■ **Task requirements**:
Output every line of the data exactly as it appears.

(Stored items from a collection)
*****

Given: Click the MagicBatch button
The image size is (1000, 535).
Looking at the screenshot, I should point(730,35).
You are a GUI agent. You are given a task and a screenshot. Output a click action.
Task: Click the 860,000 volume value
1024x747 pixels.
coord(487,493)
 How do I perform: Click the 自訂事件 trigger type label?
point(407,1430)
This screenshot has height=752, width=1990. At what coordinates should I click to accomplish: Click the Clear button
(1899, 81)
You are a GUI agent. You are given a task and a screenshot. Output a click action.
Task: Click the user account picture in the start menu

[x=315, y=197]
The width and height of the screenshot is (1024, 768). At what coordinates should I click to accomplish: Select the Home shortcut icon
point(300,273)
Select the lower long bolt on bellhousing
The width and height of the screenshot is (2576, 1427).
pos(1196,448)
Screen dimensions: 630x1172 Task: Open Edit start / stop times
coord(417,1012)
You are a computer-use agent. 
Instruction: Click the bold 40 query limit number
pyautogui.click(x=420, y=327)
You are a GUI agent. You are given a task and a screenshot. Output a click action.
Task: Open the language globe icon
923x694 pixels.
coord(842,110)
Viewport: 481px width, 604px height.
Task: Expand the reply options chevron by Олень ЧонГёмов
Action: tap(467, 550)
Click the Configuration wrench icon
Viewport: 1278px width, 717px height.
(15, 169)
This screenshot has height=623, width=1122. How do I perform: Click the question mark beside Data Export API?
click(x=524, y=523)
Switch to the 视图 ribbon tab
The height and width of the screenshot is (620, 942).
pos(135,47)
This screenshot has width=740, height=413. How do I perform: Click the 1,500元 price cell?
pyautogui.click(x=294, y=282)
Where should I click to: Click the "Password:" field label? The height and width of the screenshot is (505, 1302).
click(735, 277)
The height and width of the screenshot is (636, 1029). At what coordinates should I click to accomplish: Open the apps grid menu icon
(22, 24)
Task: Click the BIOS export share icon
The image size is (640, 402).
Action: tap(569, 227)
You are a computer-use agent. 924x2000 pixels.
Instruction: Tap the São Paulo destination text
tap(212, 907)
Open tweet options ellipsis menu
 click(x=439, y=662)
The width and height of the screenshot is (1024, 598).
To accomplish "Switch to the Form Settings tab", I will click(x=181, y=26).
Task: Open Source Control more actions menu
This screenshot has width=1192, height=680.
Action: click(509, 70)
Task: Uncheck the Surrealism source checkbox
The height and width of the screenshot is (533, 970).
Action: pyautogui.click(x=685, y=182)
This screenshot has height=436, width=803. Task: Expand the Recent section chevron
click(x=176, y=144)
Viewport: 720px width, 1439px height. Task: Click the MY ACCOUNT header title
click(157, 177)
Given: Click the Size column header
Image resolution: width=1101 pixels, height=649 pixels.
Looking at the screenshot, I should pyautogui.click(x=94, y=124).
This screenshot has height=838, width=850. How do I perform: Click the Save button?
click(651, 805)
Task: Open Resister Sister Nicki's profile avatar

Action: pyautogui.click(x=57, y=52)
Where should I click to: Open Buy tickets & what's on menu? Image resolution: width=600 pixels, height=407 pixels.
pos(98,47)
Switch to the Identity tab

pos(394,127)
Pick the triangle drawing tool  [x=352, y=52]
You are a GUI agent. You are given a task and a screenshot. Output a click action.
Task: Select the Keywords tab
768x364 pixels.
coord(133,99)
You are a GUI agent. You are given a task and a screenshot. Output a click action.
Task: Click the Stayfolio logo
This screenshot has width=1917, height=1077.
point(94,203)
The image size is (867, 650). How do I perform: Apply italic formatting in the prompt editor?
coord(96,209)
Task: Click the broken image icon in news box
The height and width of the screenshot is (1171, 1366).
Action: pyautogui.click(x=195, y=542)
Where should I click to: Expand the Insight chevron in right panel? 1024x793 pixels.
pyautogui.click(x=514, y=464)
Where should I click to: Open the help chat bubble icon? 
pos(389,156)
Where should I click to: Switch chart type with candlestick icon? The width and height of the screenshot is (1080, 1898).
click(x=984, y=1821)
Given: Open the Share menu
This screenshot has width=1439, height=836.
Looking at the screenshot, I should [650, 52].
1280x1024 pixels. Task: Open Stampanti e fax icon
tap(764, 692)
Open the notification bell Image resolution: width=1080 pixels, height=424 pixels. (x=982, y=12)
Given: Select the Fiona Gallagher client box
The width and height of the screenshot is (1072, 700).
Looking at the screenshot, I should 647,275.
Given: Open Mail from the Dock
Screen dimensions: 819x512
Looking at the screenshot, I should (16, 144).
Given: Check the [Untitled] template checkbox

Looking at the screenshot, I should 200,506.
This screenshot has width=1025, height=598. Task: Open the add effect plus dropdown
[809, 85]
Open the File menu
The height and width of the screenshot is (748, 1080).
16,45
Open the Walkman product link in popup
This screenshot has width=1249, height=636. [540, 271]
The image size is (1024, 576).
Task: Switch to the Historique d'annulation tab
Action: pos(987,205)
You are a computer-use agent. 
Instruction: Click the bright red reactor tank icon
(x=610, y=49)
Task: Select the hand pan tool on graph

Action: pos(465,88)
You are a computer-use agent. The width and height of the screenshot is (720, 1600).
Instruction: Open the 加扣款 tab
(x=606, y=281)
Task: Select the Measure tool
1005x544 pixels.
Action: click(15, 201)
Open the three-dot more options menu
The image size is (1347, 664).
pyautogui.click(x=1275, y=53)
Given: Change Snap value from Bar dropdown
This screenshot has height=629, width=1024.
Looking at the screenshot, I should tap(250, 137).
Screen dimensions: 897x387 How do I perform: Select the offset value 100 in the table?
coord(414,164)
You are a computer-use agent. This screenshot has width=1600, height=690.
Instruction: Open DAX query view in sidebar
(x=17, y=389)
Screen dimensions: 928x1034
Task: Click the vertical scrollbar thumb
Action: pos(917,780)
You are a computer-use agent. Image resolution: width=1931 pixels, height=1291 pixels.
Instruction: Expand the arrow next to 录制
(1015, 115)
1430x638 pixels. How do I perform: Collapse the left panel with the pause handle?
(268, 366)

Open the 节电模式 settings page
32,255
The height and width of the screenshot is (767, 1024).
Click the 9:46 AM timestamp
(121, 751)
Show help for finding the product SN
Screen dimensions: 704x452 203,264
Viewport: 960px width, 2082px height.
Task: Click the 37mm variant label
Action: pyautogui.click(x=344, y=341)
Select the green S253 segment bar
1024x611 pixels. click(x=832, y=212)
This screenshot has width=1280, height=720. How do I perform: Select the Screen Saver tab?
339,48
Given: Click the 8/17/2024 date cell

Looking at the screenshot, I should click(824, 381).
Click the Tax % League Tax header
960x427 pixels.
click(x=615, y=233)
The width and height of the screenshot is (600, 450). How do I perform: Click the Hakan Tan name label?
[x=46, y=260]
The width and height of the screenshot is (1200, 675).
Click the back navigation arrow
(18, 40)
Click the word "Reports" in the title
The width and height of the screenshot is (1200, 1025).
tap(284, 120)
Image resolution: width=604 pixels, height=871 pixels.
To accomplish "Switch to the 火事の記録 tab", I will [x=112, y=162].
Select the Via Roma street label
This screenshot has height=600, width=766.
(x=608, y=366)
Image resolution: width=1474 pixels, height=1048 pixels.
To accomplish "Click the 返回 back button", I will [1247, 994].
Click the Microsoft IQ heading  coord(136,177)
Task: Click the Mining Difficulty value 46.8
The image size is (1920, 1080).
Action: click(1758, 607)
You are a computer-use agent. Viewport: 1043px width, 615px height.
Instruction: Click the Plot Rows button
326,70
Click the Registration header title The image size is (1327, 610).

*****

■ **Response for this exercise**:
Given: Click the MagicBatch button
The image size is (1000, 535).
Looking at the screenshot, I should point(730,35).
You are a GUI agent. You are given a task and a screenshot. Output a click action.
Task: Click the 860,000 volume value
1024x747 pixels.
coord(487,493)
 How do I perform: Click the 自訂事件 trigger type label?
point(407,1430)
This screenshot has height=752, width=1990. At what coordinates should I click to accomplish: Click the Clear button
(1899, 81)
You are a GUI agent. You are given a task and a screenshot. Output a click action.
Task: Click the user account picture in the start menu

[x=315, y=197]
The width and height of the screenshot is (1024, 768). At what coordinates should I click to accomplish: Select the Home shortcut icon
point(300,273)
Select the lower long bolt on bellhousing
The width and height of the screenshot is (2576, 1427).
pos(1196,448)
Screen dimensions: 630x1172 Task: Open Edit start / stop times
coord(417,1012)
You are a computer-use agent. 
Instruction: Click the bold 40 query limit number
pyautogui.click(x=420, y=327)
You are a GUI agent. You are given a task and a screenshot. Output a click action.
Task: Open the language globe icon
923x694 pixels.
coord(842,110)
Viewport: 481px width, 604px height.
Task: Expand the reply options chevron by Олень ЧонГёмов
Action: tap(467, 550)
Click the Configuration wrench icon
Viewport: 1278px width, 717px height.
(15, 169)
This screenshot has height=623, width=1122. How do I perform: Click the question mark beside Data Export API?
click(x=524, y=523)
Switch to the 视图 ribbon tab
The height and width of the screenshot is (620, 942).
pos(135,47)
This screenshot has width=740, height=413. How do I perform: Click the 1,500元 price cell?
pyautogui.click(x=294, y=282)
Where should I click to: Click the "Password:" field label? The height and width of the screenshot is (505, 1302).
click(735, 277)
The height and width of the screenshot is (636, 1029). At what coordinates should I click to accomplish: Open the apps grid menu icon
(22, 24)
Task: Click the BIOS export share icon
The image size is (640, 402).
Action: tap(569, 227)
You are a computer-use agent. 924x2000 pixels.
Instruction: Tap the São Paulo destination text
tap(212, 907)
Open tweet options ellipsis menu
 click(x=439, y=662)
The width and height of the screenshot is (1024, 598).
To accomplish "Switch to the Form Settings tab", I will click(x=181, y=26).
Task: Open Source Control more actions menu
This screenshot has width=1192, height=680.
Action: click(509, 70)
Task: Uncheck the Surrealism source checkbox
The height and width of the screenshot is (533, 970).
Action: pyautogui.click(x=685, y=182)
This screenshot has height=436, width=803. Task: Expand the Recent section chevron
click(x=176, y=144)
Viewport: 720px width, 1439px height. Task: Click the MY ACCOUNT header title
click(157, 177)
Given: Click the Size column header
Image resolution: width=1101 pixels, height=649 pixels.
Looking at the screenshot, I should pyautogui.click(x=94, y=124).
This screenshot has height=838, width=850. How do I perform: Click the Save button?
click(651, 805)
Task: Open Resister Sister Nicki's profile avatar

Action: pyautogui.click(x=57, y=52)
Where should I click to: Open Buy tickets & what's on menu? Image resolution: width=600 pixels, height=407 pixels.
pos(98,47)
Switch to the Identity tab

pos(394,127)
Pick the triangle drawing tool  [x=352, y=52]
You are a GUI agent. You are given a task and a screenshot. Output a click action.
Task: Select the Keywords tab
768x364 pixels.
coord(133,99)
You are a GUI agent. You are given a task and a screenshot. Output a click action.
Task: Click the Stayfolio logo
This screenshot has width=1917, height=1077.
point(94,203)
The image size is (867, 650). How do I perform: Apply italic formatting in the prompt editor?
coord(96,209)
Task: Click the broken image icon in news box
The height and width of the screenshot is (1171, 1366).
Action: pyautogui.click(x=195, y=542)
Where should I click to: Expand the Insight chevron in right panel? 1024x793 pixels.
pyautogui.click(x=514, y=464)
Where should I click to: Open the help chat bubble icon? 
pos(389,156)
Where should I click to: Switch chart type with candlestick icon? The width and height of the screenshot is (1080, 1898).
click(x=984, y=1821)
Given: Open the Share menu
This screenshot has width=1439, height=836.
Looking at the screenshot, I should [650, 52].
1280x1024 pixels. Task: Open Stampanti e fax icon
tap(764, 692)
Open the notification bell Image resolution: width=1080 pixels, height=424 pixels. (x=982, y=12)
Given: Select the Fiona Gallagher client box
The width and height of the screenshot is (1072, 700).
Looking at the screenshot, I should 647,275.
Given: Open Mail from the Dock
Screen dimensions: 819x512
Looking at the screenshot, I should (16, 144).
Given: Check the [Untitled] template checkbox

Looking at the screenshot, I should 200,506.
This screenshot has width=1025, height=598. Task: Open the add effect plus dropdown
[809, 85]
Open the File menu
The height and width of the screenshot is (748, 1080).
16,45
Open the Walkman product link in popup
This screenshot has width=1249, height=636. [540, 271]
The image size is (1024, 576).
Task: Switch to the Historique d'annulation tab
Action: pos(987,205)
You are a computer-use agent. 
Instruction: Click the bright red reactor tank icon
(x=610, y=49)
Task: Select the hand pan tool on graph

Action: pos(465,88)
You are a computer-use agent. The width and height of the screenshot is (720, 1600).
Instruction: Open the 加扣款 tab
(x=606, y=281)
Task: Select the Measure tool
1005x544 pixels.
Action: click(15, 201)
Open the three-dot more options menu
The image size is (1347, 664).
pyautogui.click(x=1275, y=53)
Given: Change Snap value from Bar dropdown
This screenshot has height=629, width=1024.
Looking at the screenshot, I should tap(250, 137).
Screen dimensions: 897x387 How do I perform: Select the offset value 100 in the table?
coord(414,164)
You are a computer-use agent. This screenshot has width=1600, height=690.
Instruction: Open DAX query view in sidebar
(x=17, y=389)
Screen dimensions: 928x1034
Task: Click the vertical scrollbar thumb
Action: pos(917,780)
You are a computer-use agent. Image resolution: width=1931 pixels, height=1291 pixels.
Instruction: Expand the arrow next to 录制
(1015, 115)
1430x638 pixels. How do I perform: Collapse the left panel with the pause handle?
(268, 366)

Open the 节电模式 settings page
32,255
The height and width of the screenshot is (767, 1024).
Click the 9:46 AM timestamp
(121, 751)
Show help for finding the product SN
Screen dimensions: 704x452 203,264
Viewport: 960px width, 2082px height.
Task: Click the 37mm variant label
Action: pyautogui.click(x=344, y=341)
Select the green S253 segment bar
1024x611 pixels. click(x=832, y=212)
This screenshot has width=1280, height=720. How do I perform: Select the Screen Saver tab?
339,48
Given: Click the 8/17/2024 date cell

Looking at the screenshot, I should click(824, 381).
Click the Tax % League Tax header
960x427 pixels.
click(x=615, y=233)
The width and height of the screenshot is (600, 450). How do I perform: Click the Hakan Tan name label?
[x=46, y=260]
The width and height of the screenshot is (1200, 675).
Click the back navigation arrow
(18, 40)
Click the word "Reports" in the title
The width and height of the screenshot is (1200, 1025).
tap(284, 120)
Image resolution: width=604 pixels, height=871 pixels.
To accomplish "Switch to the 火事の記録 tab", I will [x=112, y=162].
Select the Via Roma street label
This screenshot has height=600, width=766.
(x=608, y=366)
Image resolution: width=1474 pixels, height=1048 pixels.
To accomplish "Click the 返回 back button", I will [1247, 994].
Click the Microsoft IQ heading  coord(136,177)
Task: Click the Mining Difficulty value 46.8
The image size is (1920, 1080).
Action: click(1758, 607)
You are a computer-use agent. Viewport: 1043px width, 615px height.
Instruction: Click the Plot Rows button
326,70
Click the Registration header title The image size is (1327, 610).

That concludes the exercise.